MARRIED. Olga Korbut, 22, petite, pixieish Soviet gymnast who won three gold medals at the 1972 Munich Olympics; and Leonid Bortkevich, 27, a singer with a popular Byelorussian folk-pop group called "Pesnyary"; she for the first time, he for the second; in Minsk.

DIVORCED. George C. Wallace, 58, Governor of Alabama, and Cornelia Wallace, 38; on their seventh wedding anniversary; in Montgomery. After the Governor sued for a no-fault divorce last September, Cornelia countersued on grounds of "physical cruelty and actual violence." The legal battle promised to be lurid, but minutes before the trial was to begin, an out-of-court agreement was announced, giving Cornelia a lump sum of $75,000 in alimony, some lake property and household appliances.

DIED. Paul Jacobs, 59, investigative reporter, left-wing political gadfly and author (Is Curly Jewish?, Prelude to Riot); of cancer; in San Francisco. A Trotskyite during the '30s, he worked for many years in the labor movement. In 1956 he became staff director of the Center for the Study of Democratic Institutions, a liberal think tank. One of the first reporters to warn of the dangers of radioactive fallout from U.S. nuclear testing, he later attributed his cancer to radioactive poisoning contracted while working on his articles.

DIED. Max Ascoli, 79, educator, author and editor of the Reporter, a distinguished but now defunct fortnightly journal of ideas; in Manhattan. An Italian antiFascist, Ascoli was jailed briefly under Benito Mussolini's regime and immigrated to the U.S. in 1931. The Reporter, which he founded in 1949, ran vigorous stories criticizing the China lobby, McCarthyism and governmental misuse of wiretapping. As staunchly anti-Communist as he was antiFascist, Ascoli supported the growing U.S. involvement in Viet Nam during the '60s, thereby alienating many liberal readers and leading to the demise of his magazine in 1968.

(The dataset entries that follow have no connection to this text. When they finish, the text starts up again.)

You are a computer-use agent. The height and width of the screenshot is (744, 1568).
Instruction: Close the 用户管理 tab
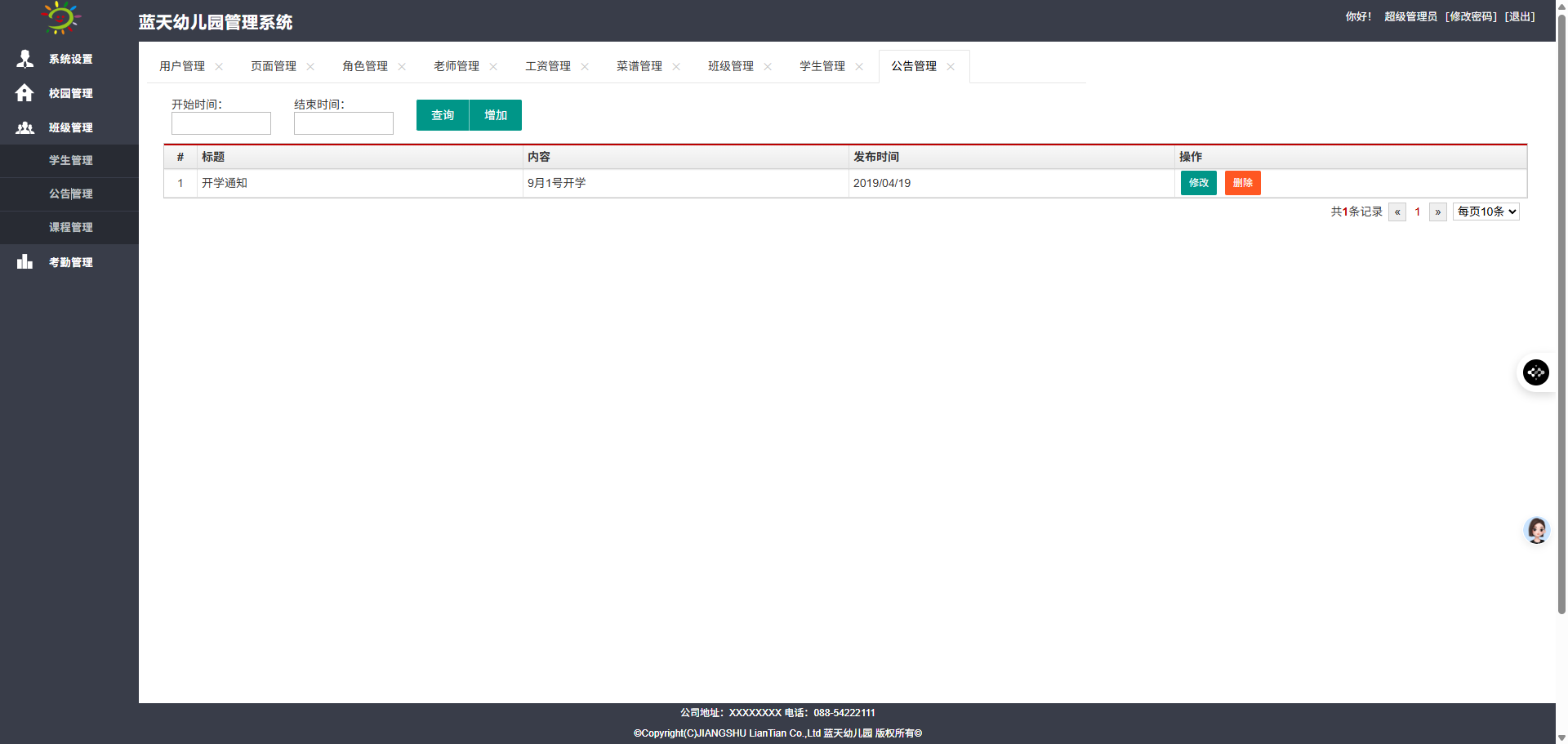pyautogui.click(x=219, y=67)
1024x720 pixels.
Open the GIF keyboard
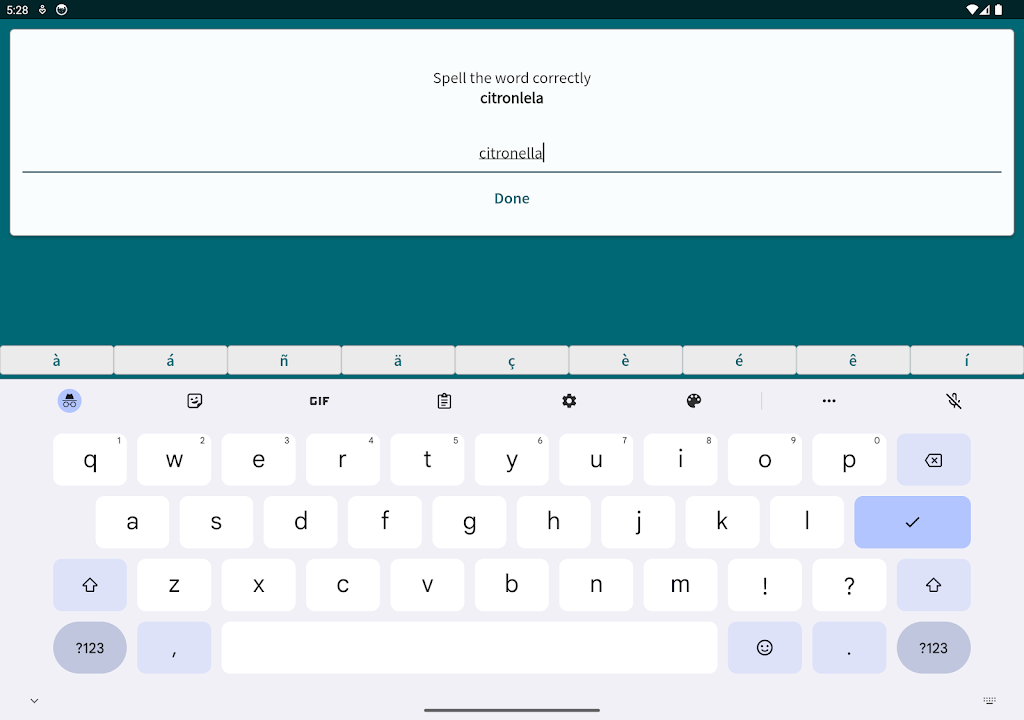point(319,401)
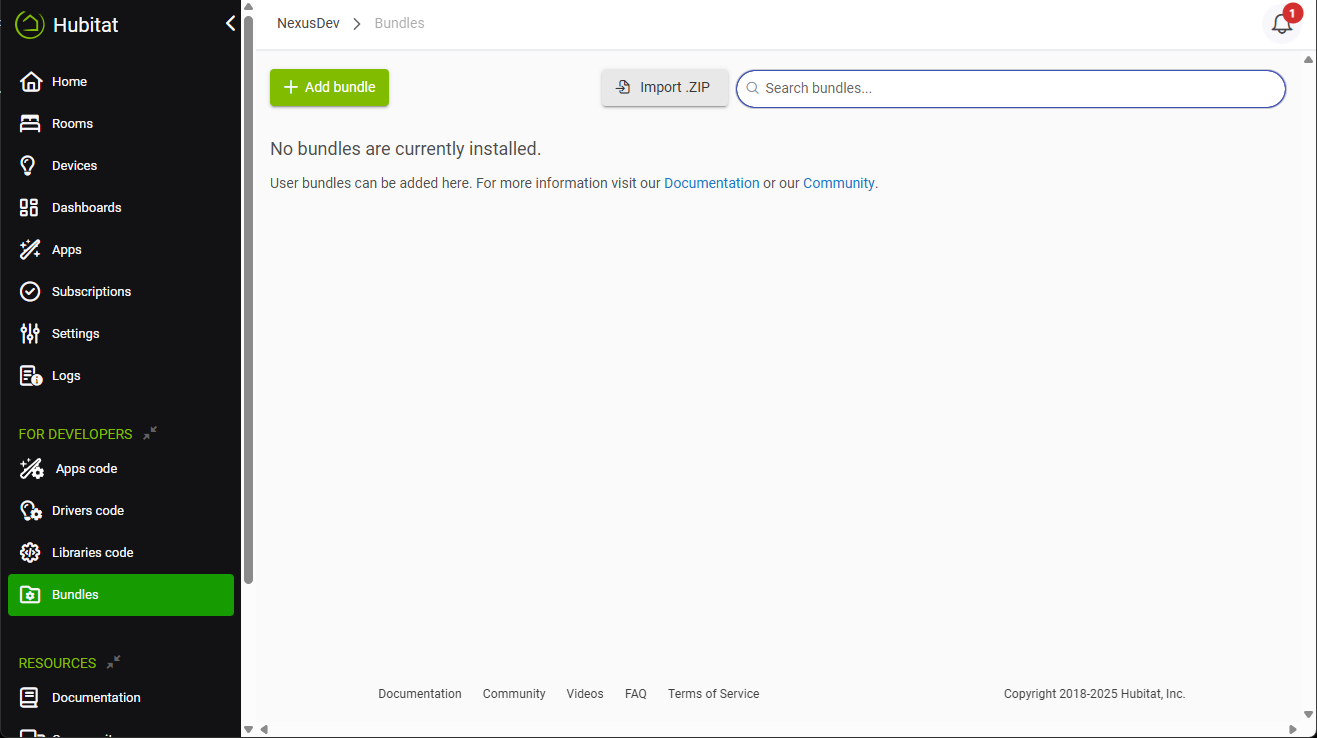1317x738 pixels.
Task: Click the Logs icon in sidebar
Action: point(30,376)
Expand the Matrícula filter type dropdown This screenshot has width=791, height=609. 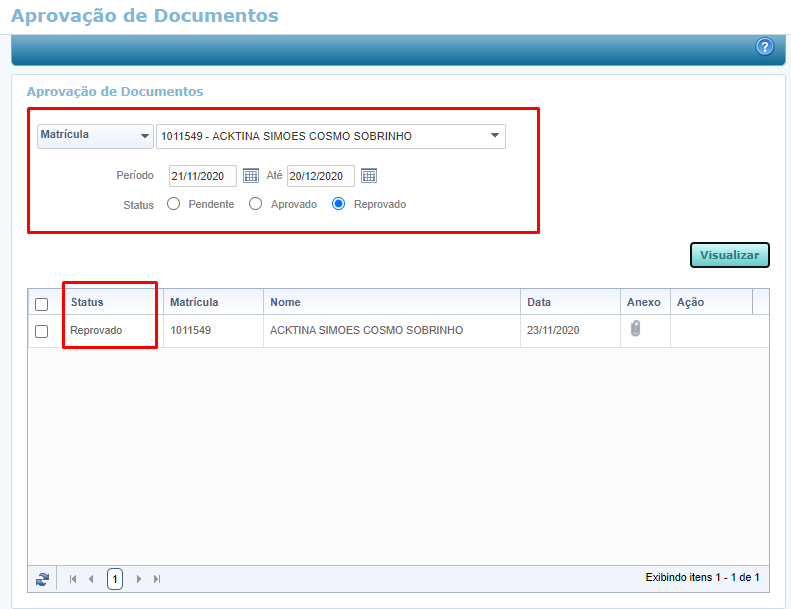pyautogui.click(x=95, y=135)
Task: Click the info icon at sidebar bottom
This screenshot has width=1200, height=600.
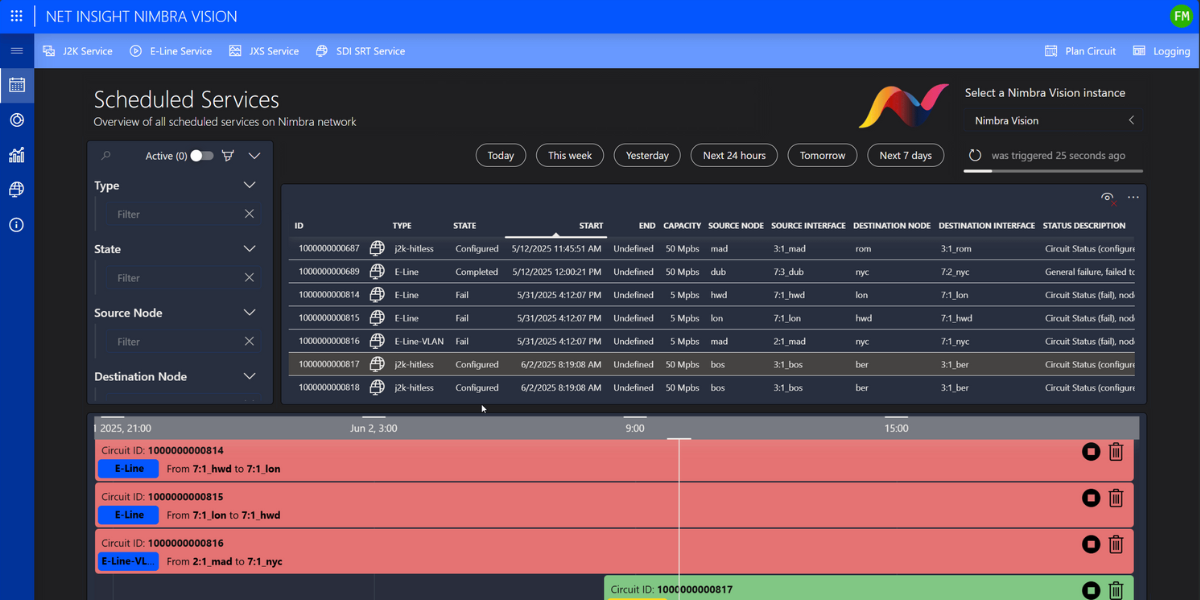Action: 16,224
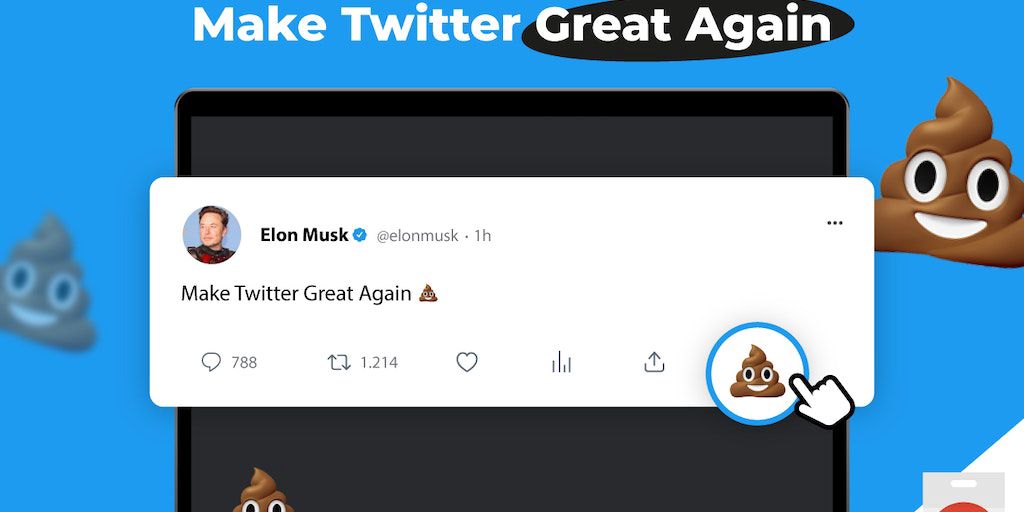The image size is (1024, 512).
Task: Open the @elonmusk handle link
Action: click(x=417, y=236)
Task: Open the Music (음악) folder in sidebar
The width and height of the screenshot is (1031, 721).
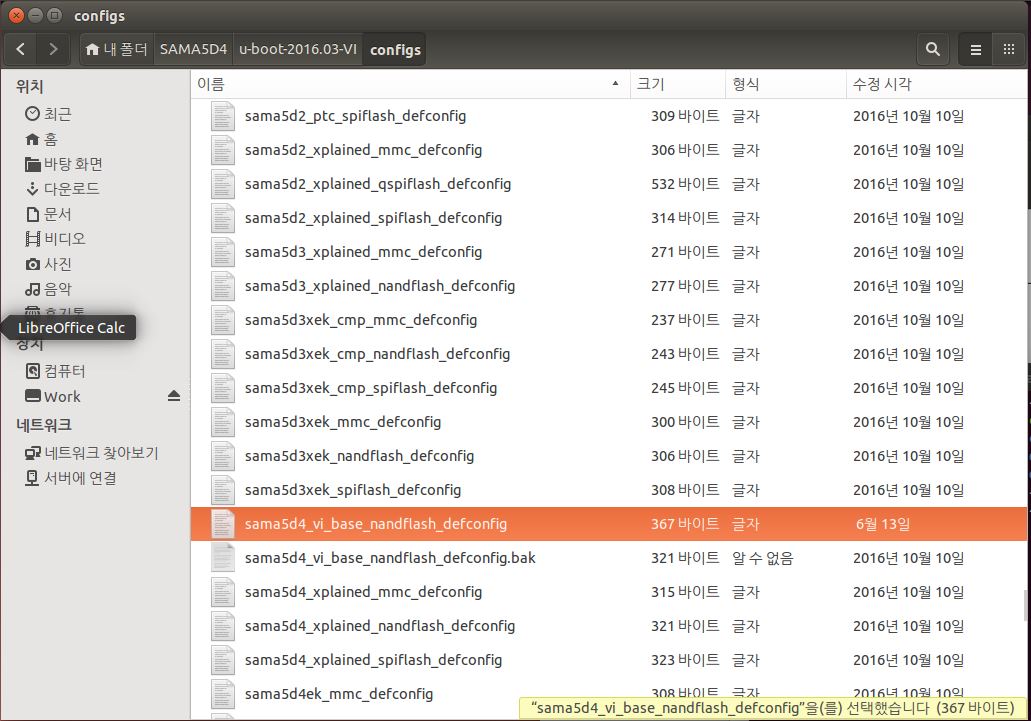Action: (x=57, y=289)
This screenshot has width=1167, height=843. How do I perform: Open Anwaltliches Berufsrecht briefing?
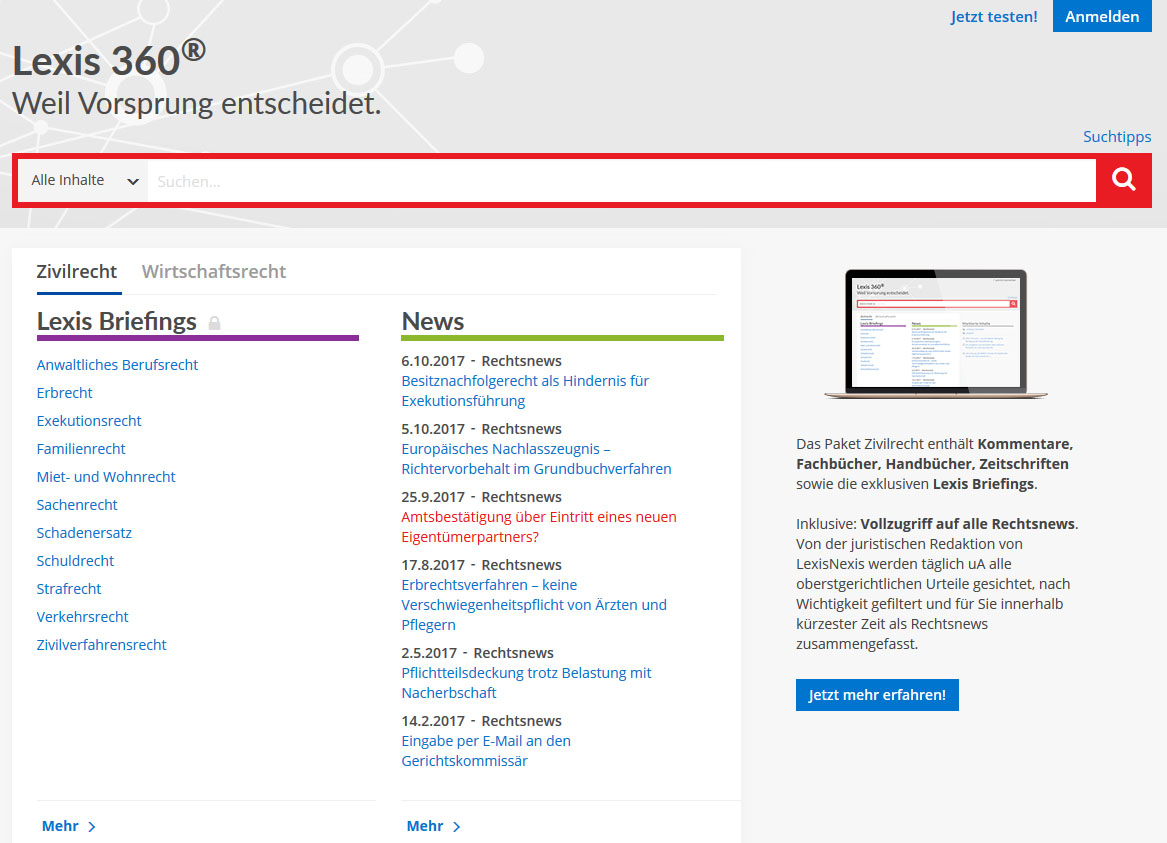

DIED. John D. MacArthur, 80, America's next-to-last known billionaire (only Shipping Tycoon Daniel K. Ludwig, 80, now remains); of cancer; in West Palm Beach, Fla. Son of a dirt farmer and wandering evangelist, MacArthur bought Bankers Life & Casualty during the Depression for $2,500 and through mail-order techniques built it into America's second largest health and accident underwriter. Although he also had multimillion-dollar interests in other companies and in real estate, MacArthur maintained an eccentric and frugal existence, pocketing desserts he could not finish on airplane flights and picking up discarded soft drink bottles to turn in for their deposits. During the last few years, he lived in a modest two-bedroom apartment and conducted much of his business from a local coffee shop.